Il nous dit: "J’ai dis que les théories créationniste et évolutionniste **peuvent** avoir des conséquences idéologiques : la première, la foi, la religion, la croyance en Dieu et la deuxième, l’athéisme, l’immoralité et dans le pire des cas, la motivation de politiques raciales, d’épuration sociale[***], etc ... À ne pas mélanger avec la théorie elle-même. Voilà tout. Le point est fort simple mais l’exercice d’un tantinet d’honnêteté intellectuelle te semble inatteignable [ndJF: sic]",
ou encore: "Ensuite je propose que évolution/création peuvent avoir des conséquences idéologiques (athéisme, racisme / foi) mais que ces conséquences ne doivent pas être mêlées avec la théorie elle-même".
Sauf qu'il tire l'essentiel de sa diabolisation de l'évolution de
l'article de Bergman et que Bergman est très clair là-dessus: "Si le darwinisme est une vérité, alors Hitler était notre sauveur, et nous l’avons crucifié. Comme résultat, la race humaine souffrira atrocement. Si le darwinisme n’est pas une vérité, ce qu’Hitler a tenté de faire doit être classé parmi les crimes les plus abominables de l’Histoire, et Darwin doit être perçu comme le père de l’une des philosophies les plus destructrices de l’Histoire". Pour Bergman l'idée défendue est bien que le darwinisme est "une des philosophies les plus destructrices de l'histoire" car le nier revient à accepter que les nazis avaient raison (et que Hitler est plus fort que Jésus

). Il y a bien mélange de théorie et conséquences.
Reste plus à Julien qu'à prétendre qu'il se "fout de ce que Bergman pense", qu'il ne faut prendre dans ce texte - retrouvé sur le site de son association - que la défense de la prétendue inspiration directe des nazis dans le darwinisme mais pas du tout la tentative de diabolisation. Comme si ce n'était pas le but recherché

De toute façon, "
ce n'est pas vraiment le point [que Julien] essaie de soulever"... et c'est sans doute pour ça qu'il insiste autant dessus sans expliquer clairement ce fumeux "point". Parce que ce "point" ne peut pas être "ne pas mélanger conséquences et théories".
Jean-François
* Il sait que poser un portrait juste des choses l'obligerait à concéder beaucoup à l'évolution.

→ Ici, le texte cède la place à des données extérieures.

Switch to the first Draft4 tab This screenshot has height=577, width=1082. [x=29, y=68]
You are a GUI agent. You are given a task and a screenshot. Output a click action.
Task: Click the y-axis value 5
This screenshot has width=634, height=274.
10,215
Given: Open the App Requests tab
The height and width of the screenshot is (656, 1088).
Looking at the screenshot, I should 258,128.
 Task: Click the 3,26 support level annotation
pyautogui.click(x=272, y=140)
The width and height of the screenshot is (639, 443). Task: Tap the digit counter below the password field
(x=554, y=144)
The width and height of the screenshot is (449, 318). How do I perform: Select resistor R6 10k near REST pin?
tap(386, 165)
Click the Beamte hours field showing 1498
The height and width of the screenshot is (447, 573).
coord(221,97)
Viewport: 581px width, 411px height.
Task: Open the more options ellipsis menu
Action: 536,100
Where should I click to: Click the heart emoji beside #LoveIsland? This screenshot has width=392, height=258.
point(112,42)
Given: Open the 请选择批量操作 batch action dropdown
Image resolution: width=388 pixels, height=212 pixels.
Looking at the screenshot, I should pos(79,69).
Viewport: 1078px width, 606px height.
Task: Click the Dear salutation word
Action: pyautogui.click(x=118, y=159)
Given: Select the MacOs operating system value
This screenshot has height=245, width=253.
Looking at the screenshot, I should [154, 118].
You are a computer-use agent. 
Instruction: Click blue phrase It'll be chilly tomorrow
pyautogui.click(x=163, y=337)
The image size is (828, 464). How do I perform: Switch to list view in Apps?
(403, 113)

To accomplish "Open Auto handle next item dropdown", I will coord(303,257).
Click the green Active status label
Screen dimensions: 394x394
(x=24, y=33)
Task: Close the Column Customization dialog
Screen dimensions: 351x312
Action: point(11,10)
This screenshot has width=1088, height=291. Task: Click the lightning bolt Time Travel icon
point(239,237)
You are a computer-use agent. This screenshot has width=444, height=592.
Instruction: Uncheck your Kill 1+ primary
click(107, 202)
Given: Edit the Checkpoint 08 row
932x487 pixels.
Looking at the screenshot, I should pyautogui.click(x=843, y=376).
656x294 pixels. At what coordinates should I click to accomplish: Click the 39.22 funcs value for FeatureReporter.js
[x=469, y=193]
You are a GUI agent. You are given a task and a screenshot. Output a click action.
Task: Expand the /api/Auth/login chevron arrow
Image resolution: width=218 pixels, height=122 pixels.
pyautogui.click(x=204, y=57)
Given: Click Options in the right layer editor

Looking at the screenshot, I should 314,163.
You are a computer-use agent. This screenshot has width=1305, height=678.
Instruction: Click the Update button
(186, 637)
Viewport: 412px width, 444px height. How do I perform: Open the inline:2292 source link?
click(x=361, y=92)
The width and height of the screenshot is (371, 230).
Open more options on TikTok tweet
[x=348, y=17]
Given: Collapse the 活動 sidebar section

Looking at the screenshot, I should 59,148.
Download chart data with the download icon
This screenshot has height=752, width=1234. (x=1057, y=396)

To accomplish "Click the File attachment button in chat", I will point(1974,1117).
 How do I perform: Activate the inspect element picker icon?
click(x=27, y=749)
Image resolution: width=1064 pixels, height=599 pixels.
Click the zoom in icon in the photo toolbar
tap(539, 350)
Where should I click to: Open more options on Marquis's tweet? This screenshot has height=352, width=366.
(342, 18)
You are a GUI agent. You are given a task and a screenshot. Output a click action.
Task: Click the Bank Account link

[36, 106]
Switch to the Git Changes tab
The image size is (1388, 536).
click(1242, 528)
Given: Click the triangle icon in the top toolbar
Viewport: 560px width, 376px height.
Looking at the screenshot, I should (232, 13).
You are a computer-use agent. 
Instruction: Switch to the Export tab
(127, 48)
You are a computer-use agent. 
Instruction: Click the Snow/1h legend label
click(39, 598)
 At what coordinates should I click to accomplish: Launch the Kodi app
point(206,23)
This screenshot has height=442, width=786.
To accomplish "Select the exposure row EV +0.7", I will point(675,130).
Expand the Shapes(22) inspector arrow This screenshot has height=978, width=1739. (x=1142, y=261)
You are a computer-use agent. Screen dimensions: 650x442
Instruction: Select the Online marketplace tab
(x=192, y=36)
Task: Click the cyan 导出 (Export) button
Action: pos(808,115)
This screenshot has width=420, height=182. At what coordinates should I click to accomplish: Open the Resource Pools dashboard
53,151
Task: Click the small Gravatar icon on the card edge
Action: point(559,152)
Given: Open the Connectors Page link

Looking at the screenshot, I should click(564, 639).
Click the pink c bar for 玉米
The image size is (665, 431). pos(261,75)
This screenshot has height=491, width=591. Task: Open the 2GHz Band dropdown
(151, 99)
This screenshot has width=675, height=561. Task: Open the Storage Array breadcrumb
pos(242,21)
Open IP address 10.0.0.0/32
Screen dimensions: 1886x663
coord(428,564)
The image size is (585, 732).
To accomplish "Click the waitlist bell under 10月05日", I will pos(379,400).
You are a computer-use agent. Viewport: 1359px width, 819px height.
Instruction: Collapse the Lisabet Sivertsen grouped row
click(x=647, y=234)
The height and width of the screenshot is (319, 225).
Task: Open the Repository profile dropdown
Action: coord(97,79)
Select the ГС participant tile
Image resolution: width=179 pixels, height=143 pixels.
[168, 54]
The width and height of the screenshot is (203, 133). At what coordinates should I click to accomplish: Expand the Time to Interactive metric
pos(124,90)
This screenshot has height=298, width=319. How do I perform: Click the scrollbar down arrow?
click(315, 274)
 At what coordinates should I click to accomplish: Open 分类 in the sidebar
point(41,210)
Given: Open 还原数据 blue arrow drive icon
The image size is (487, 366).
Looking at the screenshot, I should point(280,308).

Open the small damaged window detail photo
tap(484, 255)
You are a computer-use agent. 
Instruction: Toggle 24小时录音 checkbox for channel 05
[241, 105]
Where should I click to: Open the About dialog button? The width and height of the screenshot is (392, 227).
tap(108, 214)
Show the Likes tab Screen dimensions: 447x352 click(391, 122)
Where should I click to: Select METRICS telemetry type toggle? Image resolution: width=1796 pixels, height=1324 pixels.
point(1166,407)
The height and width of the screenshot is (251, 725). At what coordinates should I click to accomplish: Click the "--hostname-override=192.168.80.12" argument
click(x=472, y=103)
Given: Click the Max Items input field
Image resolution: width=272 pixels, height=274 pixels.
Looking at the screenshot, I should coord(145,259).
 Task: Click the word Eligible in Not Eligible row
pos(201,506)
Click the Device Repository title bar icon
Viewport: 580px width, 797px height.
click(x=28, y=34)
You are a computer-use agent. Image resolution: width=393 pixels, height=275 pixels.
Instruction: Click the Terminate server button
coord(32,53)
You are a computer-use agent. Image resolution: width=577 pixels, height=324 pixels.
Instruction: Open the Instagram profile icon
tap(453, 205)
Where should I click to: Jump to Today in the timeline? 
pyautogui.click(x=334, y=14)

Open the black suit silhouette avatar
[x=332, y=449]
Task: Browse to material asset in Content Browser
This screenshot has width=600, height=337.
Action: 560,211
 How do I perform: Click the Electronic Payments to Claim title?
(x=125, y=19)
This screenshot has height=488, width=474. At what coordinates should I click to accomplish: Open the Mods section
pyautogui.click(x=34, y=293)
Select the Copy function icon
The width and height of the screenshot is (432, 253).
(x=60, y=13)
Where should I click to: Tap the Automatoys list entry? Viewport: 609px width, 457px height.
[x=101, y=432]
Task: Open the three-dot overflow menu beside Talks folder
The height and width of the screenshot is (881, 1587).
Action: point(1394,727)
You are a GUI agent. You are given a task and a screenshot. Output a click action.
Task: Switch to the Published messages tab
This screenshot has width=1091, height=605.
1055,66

** Beaucoup de croyants vont plus loin: leur religion ou leur foi en Dieu les rend supérieurs à ceux qui ne partagent pas cette religion ou foi (ils sont choisis par Dieu, après tout), quand ils ne sont pas franchement racistes/homophobes/misogynes/etc. sur la base d'une interprétation littérale de la Bible. Des exemples ont été donnés. C'est sûr qu'on ne peut juger la religion sur ces extrêmes. Mais Julien, en tentant - tout en prétendant, par hypocrisie ou stupidité, ne pas le faire - de diaboliser l'évolution (et l'athéisme) par association avec le nazisme ou autres régimes totalitaires, s'expose à ce qu'on lui renvoie ce que sa poutre l'empêche de voir.
*** En plus de l'inversion de causalité (il est évident que la foi ou la croyance en dieu n'est pas une conséquence - il n'a jamais été en mesure de le prouver - du créationnisme mais bien l'inverse), on notera aussi la dichotomie juliénesque: du créationnisme ne proviendra que du bon (enfin pour lui) et du darwinisme que du mauvais: athéisme, immoralité et motivation de politiques raciales, d’épuration sociale. Les derniers points ne sont pas associés au créationnisme, qui est "forcément" blanc comme neige. Cela sans aucune démonstration, juste des présupposés (que son créateur est forcément bon, etc.).